Interval notation is a way to express a set of numbers on a continuum. It makes understanding the range of solutions simple and concise. For inequalities, we often use brackets:

• "[" or "]" implies that the number is included in the interval (closed interval).
• "(" or ")" means the number is not included (open interval).

For example, the solution to the inequality \( |8-r| \leq 5 \) is expressed as \([3, 13]\). This tells us that the range of possible values for \( r \) starts at 3 and ends at 13, inclusive of both endpoints.
Interval notation helps us quickly communicate the span of numbers in a very compact form.

Set notation is another way to describe the solution to equations and can be particularly useful for equations where you have distinct values rather than ranges. In set notation, a solution is enclosed in curly braces \( \{ \} \).

• It lists all elements that satisfy a certain condition.
• For example, if the solution to an equation were specific values like \( \{4, 10\} \), it would mean these are the exact values that work.

For inequalities involving absolute values, like the one given here, set notation might be less practical since it isn't a single fixed set of numbers but rather a continuous range.

Linear inequalities describe a range of possible solutions for a variable. They are similar to linear equations but involve inequality signs such as \(\leq, \geq, <, >\). Solving them requires techniques similar to solving equations, with an additional rule: when multiplying or dividing by a negative number, flip the inequality sign.

• For example, from the step \(-r \leq -3\), multiplying by \(-1\) gives \(r \geq 3\), requiring flipping the inequality.
• The solutions can often result in multiple possible values of the variable that describe a range or interval.

Linear inequalities are foundational for understanding constraints in algebra.

An inequality solution describes a set of values that satisfy the inequality. It can often be visualized on a number line or within a context of a problem.

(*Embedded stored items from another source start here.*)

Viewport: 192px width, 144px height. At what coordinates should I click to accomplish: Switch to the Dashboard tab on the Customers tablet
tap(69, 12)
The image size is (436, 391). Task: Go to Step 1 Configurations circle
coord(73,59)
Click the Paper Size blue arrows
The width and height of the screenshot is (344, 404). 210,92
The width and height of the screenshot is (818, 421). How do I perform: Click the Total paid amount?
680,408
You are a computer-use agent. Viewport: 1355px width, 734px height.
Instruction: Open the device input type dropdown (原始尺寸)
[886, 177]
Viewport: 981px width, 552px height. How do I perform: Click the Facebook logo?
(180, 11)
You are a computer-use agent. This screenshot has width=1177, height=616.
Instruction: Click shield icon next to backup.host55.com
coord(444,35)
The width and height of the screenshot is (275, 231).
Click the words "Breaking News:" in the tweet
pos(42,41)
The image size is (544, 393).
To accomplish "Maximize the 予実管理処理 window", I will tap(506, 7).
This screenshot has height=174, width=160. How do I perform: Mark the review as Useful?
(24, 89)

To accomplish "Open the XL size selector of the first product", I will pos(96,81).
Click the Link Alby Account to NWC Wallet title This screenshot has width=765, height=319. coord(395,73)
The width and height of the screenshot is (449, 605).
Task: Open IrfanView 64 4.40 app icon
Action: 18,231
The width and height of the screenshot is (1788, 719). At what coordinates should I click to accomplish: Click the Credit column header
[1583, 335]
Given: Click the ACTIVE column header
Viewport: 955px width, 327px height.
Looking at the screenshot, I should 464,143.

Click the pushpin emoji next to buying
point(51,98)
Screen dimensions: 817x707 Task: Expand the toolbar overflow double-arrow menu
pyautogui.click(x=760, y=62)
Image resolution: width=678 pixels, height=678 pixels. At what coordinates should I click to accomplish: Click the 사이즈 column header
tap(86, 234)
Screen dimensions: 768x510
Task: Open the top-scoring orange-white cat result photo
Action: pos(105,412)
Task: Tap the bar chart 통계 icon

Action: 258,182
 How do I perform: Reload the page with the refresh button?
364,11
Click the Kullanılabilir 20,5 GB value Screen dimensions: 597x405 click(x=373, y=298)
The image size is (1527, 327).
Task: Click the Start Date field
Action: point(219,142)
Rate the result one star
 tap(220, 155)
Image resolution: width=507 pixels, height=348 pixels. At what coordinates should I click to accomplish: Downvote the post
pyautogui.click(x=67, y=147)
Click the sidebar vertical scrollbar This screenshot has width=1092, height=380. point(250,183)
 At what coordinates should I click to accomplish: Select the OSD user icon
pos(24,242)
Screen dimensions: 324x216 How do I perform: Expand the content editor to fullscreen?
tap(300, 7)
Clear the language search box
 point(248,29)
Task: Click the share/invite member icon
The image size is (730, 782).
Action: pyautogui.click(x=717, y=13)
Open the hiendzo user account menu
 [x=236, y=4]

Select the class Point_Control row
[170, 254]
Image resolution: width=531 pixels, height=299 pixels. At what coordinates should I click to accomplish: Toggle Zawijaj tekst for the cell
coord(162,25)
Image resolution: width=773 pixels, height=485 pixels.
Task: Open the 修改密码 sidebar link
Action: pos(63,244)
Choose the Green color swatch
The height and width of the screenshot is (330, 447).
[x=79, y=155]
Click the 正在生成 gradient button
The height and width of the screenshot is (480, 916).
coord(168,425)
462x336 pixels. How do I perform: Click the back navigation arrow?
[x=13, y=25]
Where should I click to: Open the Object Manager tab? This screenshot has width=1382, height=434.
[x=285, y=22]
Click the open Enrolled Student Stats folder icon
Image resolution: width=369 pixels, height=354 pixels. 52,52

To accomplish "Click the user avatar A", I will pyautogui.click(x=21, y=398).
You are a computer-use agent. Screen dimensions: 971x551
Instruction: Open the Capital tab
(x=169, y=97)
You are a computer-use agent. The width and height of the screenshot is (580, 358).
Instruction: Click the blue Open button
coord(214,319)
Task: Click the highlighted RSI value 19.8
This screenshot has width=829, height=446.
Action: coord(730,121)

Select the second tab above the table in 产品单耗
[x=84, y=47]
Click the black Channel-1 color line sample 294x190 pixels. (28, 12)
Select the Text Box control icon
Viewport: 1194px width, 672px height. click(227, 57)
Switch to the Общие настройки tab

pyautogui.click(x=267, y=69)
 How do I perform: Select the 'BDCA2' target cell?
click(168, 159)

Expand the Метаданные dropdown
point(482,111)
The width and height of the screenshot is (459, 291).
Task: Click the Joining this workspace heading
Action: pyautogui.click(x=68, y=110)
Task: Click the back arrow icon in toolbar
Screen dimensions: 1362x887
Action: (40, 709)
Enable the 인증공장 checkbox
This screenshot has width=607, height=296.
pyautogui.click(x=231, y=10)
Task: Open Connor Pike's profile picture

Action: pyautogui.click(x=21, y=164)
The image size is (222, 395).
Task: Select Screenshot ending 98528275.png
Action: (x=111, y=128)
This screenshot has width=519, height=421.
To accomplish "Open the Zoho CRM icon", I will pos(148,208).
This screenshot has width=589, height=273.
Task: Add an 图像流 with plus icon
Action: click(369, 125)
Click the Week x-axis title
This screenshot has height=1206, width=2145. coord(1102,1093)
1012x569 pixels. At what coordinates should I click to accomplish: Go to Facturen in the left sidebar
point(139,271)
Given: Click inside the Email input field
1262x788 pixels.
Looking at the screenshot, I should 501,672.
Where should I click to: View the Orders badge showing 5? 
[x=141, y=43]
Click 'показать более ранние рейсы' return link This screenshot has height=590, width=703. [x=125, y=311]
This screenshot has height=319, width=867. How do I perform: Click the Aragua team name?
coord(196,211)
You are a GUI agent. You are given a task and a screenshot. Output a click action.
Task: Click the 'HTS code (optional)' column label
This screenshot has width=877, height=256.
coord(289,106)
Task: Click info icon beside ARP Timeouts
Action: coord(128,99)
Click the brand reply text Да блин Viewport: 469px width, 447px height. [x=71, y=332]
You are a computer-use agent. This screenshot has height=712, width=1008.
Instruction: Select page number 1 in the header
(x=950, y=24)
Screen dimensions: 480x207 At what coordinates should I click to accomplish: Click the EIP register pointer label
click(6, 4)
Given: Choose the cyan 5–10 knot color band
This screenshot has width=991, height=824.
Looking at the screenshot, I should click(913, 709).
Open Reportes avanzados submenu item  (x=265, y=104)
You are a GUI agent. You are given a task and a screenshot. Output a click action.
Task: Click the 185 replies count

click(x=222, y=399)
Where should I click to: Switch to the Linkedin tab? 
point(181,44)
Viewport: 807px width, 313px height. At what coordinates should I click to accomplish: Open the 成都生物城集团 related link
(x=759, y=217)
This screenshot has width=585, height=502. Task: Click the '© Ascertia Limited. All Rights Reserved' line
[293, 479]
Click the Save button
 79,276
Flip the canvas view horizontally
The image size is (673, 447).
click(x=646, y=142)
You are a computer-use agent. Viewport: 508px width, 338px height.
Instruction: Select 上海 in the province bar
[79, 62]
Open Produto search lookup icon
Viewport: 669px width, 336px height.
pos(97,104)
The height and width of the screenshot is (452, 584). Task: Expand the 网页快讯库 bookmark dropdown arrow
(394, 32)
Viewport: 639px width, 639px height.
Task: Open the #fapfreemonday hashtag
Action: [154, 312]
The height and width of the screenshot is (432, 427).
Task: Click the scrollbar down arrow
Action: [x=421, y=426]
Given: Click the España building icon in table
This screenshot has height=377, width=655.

• Absolute value inequalities, like \(|8-r| \leq 5\), can split into two separate inequalities.
• Each inequality reflects the two cases formed by the absolute value condition: \((8-r)\) being positive and negative.
• After solving both inequalities separately, the results are combined, focusing on the overlapping solution sets.

In this scenario, the values of \( r \) satisfy both conditions \(r \geq 3\) and \(r \leq 13\), resulting in the final solution \([3, 13]\) in interval notation. This combination represents all potential values of \( r \) that meet the original absolute value inequality.